新日本風土記ミニ 対馬の天道さま」(2017年度・NHK)の貴重な映像があるので、ご覧ください。

神社への道

 雰囲気のよい林道です。(交通アクセスは記事の下段に)

 神社は、縄文の森の生き残り(照葉樹原始林)とされる龍良山登山口に続く林道を少し通り過ぎたところにあります。

 鳥居は工事中でした。

 苔むした手水舎。デザインが素晴らしいです。

 こちらが拝殿。左右に狛犬があるのがわかります?

 参拝を済ませて、狛犬を観察します。口を開いた阿形(あぎょう)。

 む?! この眼の造形は、岩永系か・・・

 裏側からも激写。

 「厳原 岩永 刻」の文字が読み取れます。
 厳原町にあった岩永石材店あるいは岩永さん個人の作品のようです。

 口を閉じた吽形(うんぎょう)。

 制作年代がわからないかなー、と思っていたら、

「(厳原町)佐須村阿連 昭和27年旧3月18日 永留ヨシ子」

 情報多っ。

 薄暗い原始林のなかにあるので、無人の場合、ピリピリした空気を感じる人もいるようですが、しっかり手入れが行われている神社だなあ、と思います。

 こちらは登山口。
 「龍良山原始林」は、スダジイやイスノキなどの巨木が林立する照葉樹原始林として、国の天然記念物に指定されています。

 とはいえ、縄文時代にはむしろこちらが西日本の平均的な森だったはずで、弥生時代以降、日本中のほとんどの森を造り替えてしまった人間の力の強大さを感じます。
(まさに「もののけ姫」の世界ですね)

 龍良山は、信仰の力によってかろうじて守られてきた森(オソロシドコロ)です。

 縄文の森・龍良山と、それを守ってきた信仰を感じ、昭和27年の岩永さんの狛犬を鑑賞してみませんか?
(どっちがメイン?)

交通アクセス

>> Googleマップ

 最寄りの施設は、龍良山麓自然公園センターで、トイレ・広い駐車場があります。
 ※住所表記は長崎県対馬市厳原町豆酘ですが、実際は厳原町内山集落内になります。木・土・日休館。

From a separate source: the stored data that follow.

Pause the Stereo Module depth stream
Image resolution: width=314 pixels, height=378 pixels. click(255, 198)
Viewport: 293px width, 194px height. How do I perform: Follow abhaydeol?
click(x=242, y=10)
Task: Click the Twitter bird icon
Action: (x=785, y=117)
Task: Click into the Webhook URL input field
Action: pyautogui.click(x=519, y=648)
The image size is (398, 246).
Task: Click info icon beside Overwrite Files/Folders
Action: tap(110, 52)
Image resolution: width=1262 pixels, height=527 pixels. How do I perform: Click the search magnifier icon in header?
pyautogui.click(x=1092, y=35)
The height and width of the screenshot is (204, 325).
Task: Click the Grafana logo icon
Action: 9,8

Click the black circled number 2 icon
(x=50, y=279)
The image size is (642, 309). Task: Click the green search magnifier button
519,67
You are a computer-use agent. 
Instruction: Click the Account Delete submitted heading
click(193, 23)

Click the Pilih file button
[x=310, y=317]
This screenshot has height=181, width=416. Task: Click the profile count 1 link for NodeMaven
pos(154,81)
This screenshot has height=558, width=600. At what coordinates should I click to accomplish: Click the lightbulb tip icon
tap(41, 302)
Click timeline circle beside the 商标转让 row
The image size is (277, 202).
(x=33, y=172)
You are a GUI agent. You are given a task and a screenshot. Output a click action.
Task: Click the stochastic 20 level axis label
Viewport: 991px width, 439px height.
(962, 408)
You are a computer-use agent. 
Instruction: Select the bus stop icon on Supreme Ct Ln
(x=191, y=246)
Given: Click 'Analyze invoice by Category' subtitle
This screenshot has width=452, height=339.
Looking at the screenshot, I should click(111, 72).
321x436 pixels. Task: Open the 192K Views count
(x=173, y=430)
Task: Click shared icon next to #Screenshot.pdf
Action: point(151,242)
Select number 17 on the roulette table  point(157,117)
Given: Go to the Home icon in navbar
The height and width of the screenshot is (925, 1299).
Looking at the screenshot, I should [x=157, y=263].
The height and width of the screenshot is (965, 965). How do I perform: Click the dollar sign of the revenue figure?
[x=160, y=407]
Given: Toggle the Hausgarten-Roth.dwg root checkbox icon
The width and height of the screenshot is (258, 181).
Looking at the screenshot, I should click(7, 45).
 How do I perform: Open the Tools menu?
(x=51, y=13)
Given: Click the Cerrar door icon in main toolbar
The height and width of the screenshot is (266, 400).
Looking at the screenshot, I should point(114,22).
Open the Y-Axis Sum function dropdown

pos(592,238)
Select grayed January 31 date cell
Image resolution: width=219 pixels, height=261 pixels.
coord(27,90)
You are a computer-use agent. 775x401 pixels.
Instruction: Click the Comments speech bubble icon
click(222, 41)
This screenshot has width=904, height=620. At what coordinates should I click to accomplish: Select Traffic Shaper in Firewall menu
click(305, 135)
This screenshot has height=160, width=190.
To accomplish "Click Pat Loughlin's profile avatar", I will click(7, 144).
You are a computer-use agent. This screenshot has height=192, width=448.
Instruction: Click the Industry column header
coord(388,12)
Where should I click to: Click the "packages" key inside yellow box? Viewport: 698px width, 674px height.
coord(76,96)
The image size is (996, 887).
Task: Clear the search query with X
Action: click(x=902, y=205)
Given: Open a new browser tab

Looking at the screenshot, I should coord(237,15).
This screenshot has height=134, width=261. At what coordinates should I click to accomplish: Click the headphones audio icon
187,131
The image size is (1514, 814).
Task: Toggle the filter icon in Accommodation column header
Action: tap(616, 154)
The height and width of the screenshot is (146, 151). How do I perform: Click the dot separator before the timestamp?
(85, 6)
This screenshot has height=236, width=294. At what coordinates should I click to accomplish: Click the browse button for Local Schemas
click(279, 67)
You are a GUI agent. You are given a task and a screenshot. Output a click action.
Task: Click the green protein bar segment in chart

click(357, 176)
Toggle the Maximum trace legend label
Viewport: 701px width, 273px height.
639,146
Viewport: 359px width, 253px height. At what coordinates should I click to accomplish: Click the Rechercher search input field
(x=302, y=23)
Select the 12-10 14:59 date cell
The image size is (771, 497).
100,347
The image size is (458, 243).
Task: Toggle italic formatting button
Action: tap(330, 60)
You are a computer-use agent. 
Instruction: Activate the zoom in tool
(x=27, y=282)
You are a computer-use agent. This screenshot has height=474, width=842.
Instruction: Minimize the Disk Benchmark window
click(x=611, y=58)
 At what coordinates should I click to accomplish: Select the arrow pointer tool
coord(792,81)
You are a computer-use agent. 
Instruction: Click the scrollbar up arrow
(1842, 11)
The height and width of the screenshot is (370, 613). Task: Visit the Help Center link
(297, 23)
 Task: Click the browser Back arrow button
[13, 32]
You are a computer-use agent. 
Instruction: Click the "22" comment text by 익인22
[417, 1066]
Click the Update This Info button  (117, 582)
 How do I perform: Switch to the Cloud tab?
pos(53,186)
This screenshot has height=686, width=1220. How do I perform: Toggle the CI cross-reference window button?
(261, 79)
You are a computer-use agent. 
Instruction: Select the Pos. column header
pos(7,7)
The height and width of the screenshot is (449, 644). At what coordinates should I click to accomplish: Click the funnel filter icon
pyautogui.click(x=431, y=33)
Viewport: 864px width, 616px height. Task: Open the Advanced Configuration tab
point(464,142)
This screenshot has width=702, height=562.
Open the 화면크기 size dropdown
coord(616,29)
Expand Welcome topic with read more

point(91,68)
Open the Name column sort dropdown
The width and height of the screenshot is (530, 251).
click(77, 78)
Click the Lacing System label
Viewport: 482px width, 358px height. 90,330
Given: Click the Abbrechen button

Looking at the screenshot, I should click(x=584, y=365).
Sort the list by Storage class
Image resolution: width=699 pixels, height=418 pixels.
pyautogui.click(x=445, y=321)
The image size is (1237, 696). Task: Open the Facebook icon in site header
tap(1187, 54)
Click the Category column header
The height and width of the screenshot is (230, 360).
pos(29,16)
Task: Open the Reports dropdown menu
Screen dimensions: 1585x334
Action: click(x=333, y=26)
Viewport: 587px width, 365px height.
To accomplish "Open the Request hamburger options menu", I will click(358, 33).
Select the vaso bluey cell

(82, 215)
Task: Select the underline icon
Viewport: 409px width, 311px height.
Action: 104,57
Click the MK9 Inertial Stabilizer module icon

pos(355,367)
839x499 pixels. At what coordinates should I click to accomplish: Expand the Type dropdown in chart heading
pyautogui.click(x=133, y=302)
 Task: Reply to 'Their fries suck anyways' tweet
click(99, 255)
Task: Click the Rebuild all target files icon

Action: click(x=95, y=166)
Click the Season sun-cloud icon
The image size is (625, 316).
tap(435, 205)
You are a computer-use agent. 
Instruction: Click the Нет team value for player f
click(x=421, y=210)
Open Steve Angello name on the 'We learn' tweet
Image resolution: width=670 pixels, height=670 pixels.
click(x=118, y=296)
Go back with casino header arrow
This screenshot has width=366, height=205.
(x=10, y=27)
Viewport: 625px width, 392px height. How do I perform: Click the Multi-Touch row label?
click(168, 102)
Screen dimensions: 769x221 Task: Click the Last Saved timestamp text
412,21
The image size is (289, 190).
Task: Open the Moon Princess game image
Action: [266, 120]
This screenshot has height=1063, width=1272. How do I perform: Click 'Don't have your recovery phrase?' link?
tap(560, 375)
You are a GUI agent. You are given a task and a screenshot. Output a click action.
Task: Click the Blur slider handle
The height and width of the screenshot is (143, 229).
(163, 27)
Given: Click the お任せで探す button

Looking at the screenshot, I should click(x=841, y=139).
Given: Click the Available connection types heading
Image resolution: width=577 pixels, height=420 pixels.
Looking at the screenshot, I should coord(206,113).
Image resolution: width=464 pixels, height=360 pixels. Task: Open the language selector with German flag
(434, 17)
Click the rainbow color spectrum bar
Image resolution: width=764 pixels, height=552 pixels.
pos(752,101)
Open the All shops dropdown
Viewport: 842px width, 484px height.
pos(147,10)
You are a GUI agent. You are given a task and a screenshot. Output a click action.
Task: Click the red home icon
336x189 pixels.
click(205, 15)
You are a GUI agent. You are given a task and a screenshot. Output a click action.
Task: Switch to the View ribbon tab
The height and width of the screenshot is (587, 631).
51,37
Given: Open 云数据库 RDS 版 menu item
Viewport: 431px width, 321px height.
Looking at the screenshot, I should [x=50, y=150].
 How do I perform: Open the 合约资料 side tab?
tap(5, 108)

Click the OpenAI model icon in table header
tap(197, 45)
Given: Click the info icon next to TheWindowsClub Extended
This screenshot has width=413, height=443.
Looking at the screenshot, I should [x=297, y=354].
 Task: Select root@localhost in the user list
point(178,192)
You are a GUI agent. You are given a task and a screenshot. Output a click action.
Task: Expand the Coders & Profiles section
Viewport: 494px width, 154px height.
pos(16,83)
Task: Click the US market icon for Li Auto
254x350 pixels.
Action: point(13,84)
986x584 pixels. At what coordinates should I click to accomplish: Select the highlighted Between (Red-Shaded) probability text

 そこから250mほど舗装道を歩くと、環境省ツシマヤマネコ野生順化ステーション(非公開施設)で、その前を通り過ぎ、左手に原始林に続く林道(未舗装)が見えてくるので、右折して250m歩くと龍良山登山口、さらに250m進むと天道大神神社の鳥居です。

 あ、Googleマップの「天道大神神社」は山中にポイントされていますが、実際の鳥居は上記Googleマップの終点(林道沿い)にあります。